### 練習題目 A
擷取下方全部記錄中的每一行文字,逐字照抄,圖片不要放進答案。

### 原文
▽
1999莊家“惡之花”(1)

1999莊家“惡之花”(1)

國有企業的爛賬

以及鄰國經濟的蕭瑟

還有小姐們趨時的妝容

這些不穩定的收據

包圍了我的淺水塘

——翟永明,《潛水艇的悲傷》,1999年

1999年,一個令人百感交集的百年世紀終於走到了它的「末點」。人們記起四百多年前,一個叫諾查丹瑪斯的法國醫生的那個預言,「1999年7月,天空中太陽、月亮和九大行星將組成「十字架」形狀,這時候,恐怖魔王從天而降,蒙古大王重新出現,戰神以幸福的名義主宰世界……」這個不無恐怖的景象顯然並不會出現。

這年是新中國成立50周年的大慶之年。美國《財富》雜誌十分機敏地宣佈,將把一年一度的《財富》年會放在中國上海舉辦。時間是國慶大典前的9月底,這是國際知名傳媒機構第一次把全球性年會選在中國舉辦,它的主題非常符合人們的想像——「讓世界認識中國,讓中國認識世界」。江澤民總書記已確定屆時與會。

從宏觀經濟來看,中國的表現也讓人充滿期待。東南亞各國還沒有從金融風暴的眩暈中清醒過來,俄羅斯經濟再度爆發危機,南美的巴西也出現了嚴重的財務危機。在所有的發展中國家裏,中國可謂「一枝獨秀」。上年推出的各項刺激經濟的措施逐漸見效,消費市場重新活躍,房地產市場的復甦對各個產業的拉動效應漸漸呈現出來,新一輪的經濟高速增長周期到來了。

誰也沒有想到,景氣的噴發是從股市開始的。
△
### 材料
▽
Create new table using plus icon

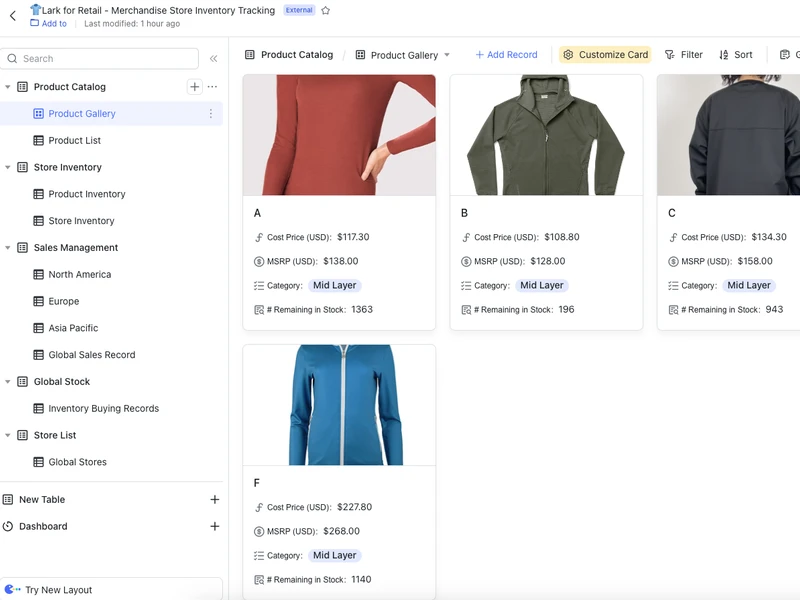214,499
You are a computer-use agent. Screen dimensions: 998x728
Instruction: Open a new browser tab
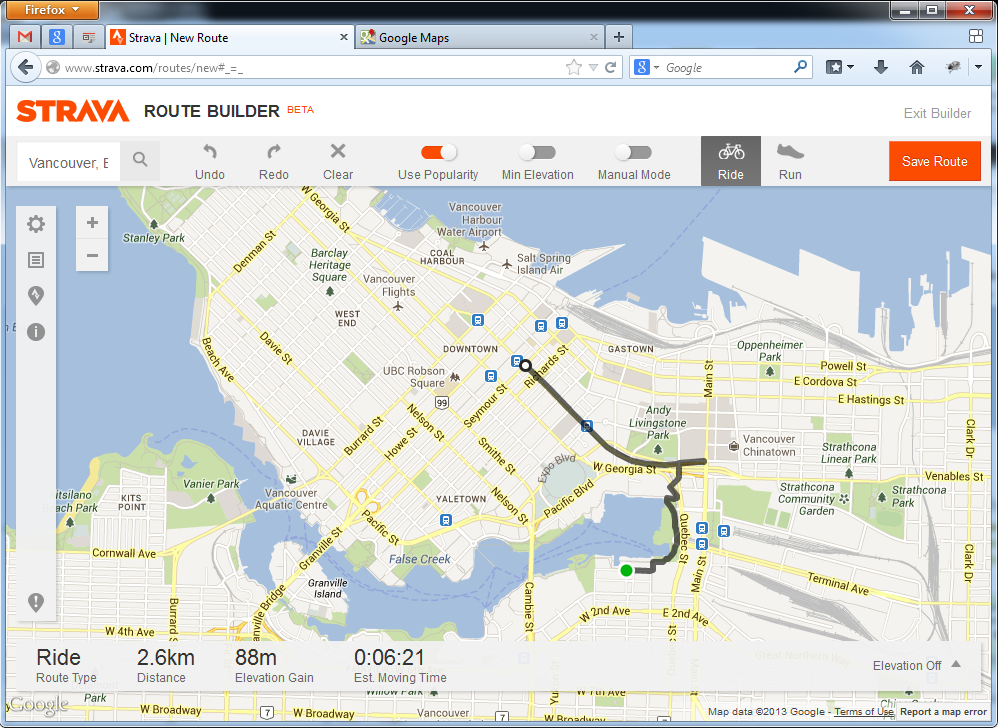tap(619, 38)
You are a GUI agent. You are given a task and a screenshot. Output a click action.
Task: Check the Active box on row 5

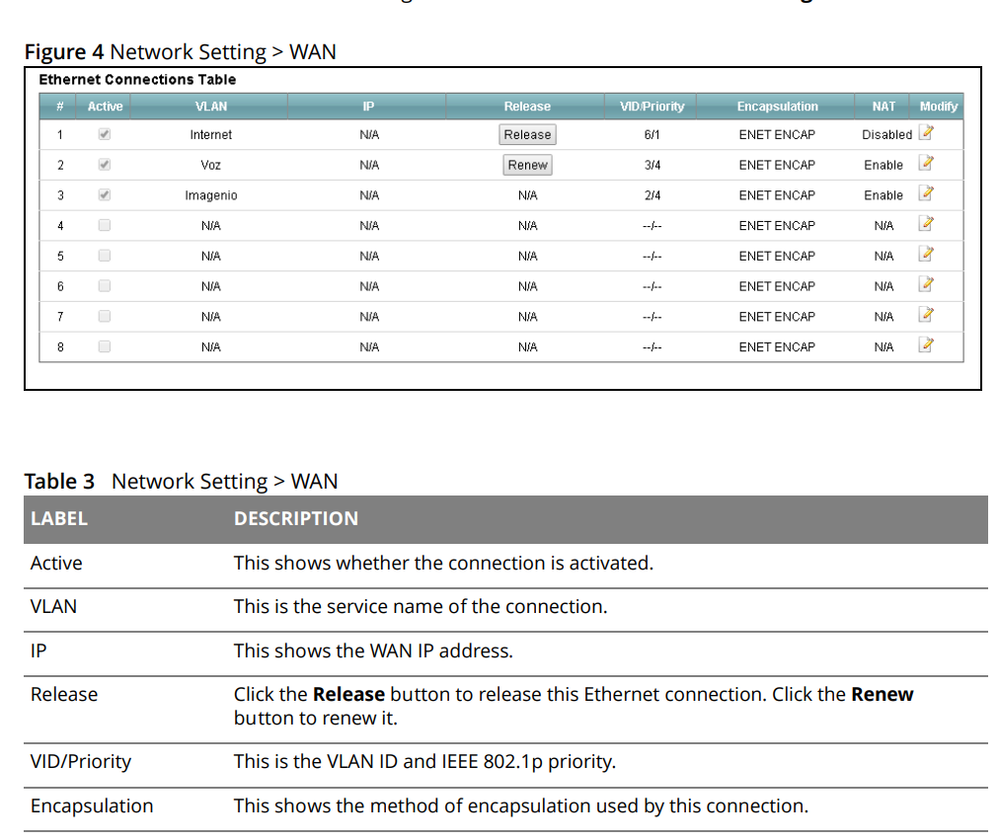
△
### 練習題目 B
重寫原文中介於“1999年,一個令人百感交集”與“江澤民總書記已確定屆時與會。”之間的部分(包括這兩處),並把其中的“上海”替換為“北京”。

### 作答結果 A
Create new table using plus icon

214,499
You are a computer-use agent. Screen dimensions: 998x728
Instruction: Open a new browser tab
tap(619, 38)
You are a GUI agent. You are given a task and a screenshot. Output a click action.
Task: Check the Active box on row 5

### 作答結果 B
1999年,一個令人百感交集的百年世紀終於走到了它的「末點」。人們記起四百多年前,一個叫諾查丹瑪斯的法國醫生的那個預言,「1999年7月,天空中太陽、月亮和九大行星將組成「十字架」形狀,這時候,恐怖魔王從天而降,蒙古大王重新出現,戰神以幸福的名義主宰世界……」這個不無恐怖的景象顯然並不會出現。

這年是新中國成立50周年的大慶之年。美國《財富》雜誌十分機敏地宣佈,將把一年一度的《財富》年會放在中國北京舉辦。時間是國慶大典前的9月底,這是國際知名傳媒機構第一次把全球性年會選在中國舉辦,它的主題非常符合人們的想像——「讓世界認識中國,讓中國認識世界」。江澤民總書記已確定屆時與會。